Present-day Perception

According to polls conduced by mainstream media, most Japanese people had perceived the flag of Japan as the national flag even before the passage of the Law Regarding the National Flag and National Anthem in 1999. Despite this, controversies surrounding the use of the flag in school events or media still remain. For example, liberal newspapers such as Asahi Shimbun and Mainichi Shimbun often feature articles critical of the flag of Japan, reflecting their readerships' political spectrum.

The display of the Hinomaru at homes and businesses is also debated in Japanese society. Because of the association of the Hinomaru with uyoku dantai (right wing) activists, reactionary politics, or hooliganism, some homes and businesses do not fly the flag. To other Japanese, the flag represents the time where democracy was suppressed when Japan was an empire. The Japanese Communist Party is vocally against the flag.

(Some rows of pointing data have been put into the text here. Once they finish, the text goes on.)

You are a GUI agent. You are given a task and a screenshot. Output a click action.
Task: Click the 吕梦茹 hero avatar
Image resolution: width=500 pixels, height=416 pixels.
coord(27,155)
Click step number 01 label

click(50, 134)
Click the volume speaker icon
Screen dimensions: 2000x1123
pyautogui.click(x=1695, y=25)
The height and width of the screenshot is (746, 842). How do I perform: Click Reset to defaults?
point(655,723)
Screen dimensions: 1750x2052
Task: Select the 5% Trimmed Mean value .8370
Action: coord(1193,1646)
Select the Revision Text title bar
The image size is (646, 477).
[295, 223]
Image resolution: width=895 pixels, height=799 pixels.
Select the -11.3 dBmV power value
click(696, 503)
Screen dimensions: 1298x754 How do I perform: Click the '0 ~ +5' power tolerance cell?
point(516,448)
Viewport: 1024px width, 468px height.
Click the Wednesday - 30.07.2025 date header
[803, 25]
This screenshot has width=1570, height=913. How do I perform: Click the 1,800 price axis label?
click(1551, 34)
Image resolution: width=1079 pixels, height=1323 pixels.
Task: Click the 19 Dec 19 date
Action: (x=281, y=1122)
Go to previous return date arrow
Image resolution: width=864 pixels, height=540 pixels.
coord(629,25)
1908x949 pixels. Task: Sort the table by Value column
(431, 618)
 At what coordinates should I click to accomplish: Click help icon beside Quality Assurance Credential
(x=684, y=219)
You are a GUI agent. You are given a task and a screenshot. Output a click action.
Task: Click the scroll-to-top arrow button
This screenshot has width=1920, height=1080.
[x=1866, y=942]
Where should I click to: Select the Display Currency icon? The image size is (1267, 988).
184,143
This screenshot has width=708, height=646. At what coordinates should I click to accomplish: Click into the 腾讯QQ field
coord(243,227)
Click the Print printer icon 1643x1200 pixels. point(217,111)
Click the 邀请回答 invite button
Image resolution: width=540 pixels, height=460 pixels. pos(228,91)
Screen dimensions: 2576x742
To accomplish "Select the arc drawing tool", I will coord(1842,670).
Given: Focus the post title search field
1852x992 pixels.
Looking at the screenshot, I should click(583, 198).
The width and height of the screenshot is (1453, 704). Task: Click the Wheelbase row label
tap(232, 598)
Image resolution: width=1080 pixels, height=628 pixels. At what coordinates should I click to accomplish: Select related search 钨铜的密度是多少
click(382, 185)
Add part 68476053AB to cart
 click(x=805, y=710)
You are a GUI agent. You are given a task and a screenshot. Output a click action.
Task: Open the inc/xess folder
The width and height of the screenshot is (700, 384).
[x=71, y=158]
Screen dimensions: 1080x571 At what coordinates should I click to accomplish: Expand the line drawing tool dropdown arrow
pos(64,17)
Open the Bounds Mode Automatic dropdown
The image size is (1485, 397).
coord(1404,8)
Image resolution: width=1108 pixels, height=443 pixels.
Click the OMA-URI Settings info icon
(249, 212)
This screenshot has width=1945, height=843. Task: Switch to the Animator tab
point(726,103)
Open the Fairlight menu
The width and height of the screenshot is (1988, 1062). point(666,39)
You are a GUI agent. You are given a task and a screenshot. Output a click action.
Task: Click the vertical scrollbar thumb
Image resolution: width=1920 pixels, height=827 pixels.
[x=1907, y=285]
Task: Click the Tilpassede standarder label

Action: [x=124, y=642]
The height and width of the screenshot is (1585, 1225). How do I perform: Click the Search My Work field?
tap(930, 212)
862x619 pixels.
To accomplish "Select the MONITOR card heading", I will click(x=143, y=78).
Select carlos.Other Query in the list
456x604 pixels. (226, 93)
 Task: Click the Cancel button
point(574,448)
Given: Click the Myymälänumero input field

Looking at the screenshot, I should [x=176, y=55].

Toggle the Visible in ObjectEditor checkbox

Negative perceptions of the Hinomaru exist in former colonies of Japan as well as within Japan itself, such as in Okinawa. In one notable example of this, on October 26, 1987, an Okinawan supermarket owner burned the Hinomaru before the start of the National Sports Festival of Japan. The flag burner, Shōichi Chibana, burned the Hinomaru not only to show opposition to atrocities committed by the Japanese army and the continued presence of U.S. forces, but also to prevent it from being displayed in public. Other incidents in Okinawa included the flag being torn down during school ceremonies and students refusing to honor the flag as it was being raised to the sounds of Kimigayo. In the People's Republic of China and South Korea, both of which had been occupied by the Empire of Japan, the 1999 formal adoption of the Hinomaru was met with reactions of Japan moving towards the right and also a step towards remilitarization. The passage of the 1999 law also coincided with the debates about the status of Yasukuni, US-Japan military cooperation and the creation of a missile defense. In other nations that Japan occupied, the 1999 law was met with mixed reactions or glossed over. In Singapore, the older generation still harbors ill feelings toward the flag while the younger generation does not hold similar views. The Philippines government not only believed that Japan was not going to revert back to militarism, but the goal of the 1999 law was to formally establish two symbols (the flag and anthem) in law and every state has a right to create national symbols. Japan has no law criminalizing the burning of the Hinomaru, but foreign flags cannot be burned in Japan.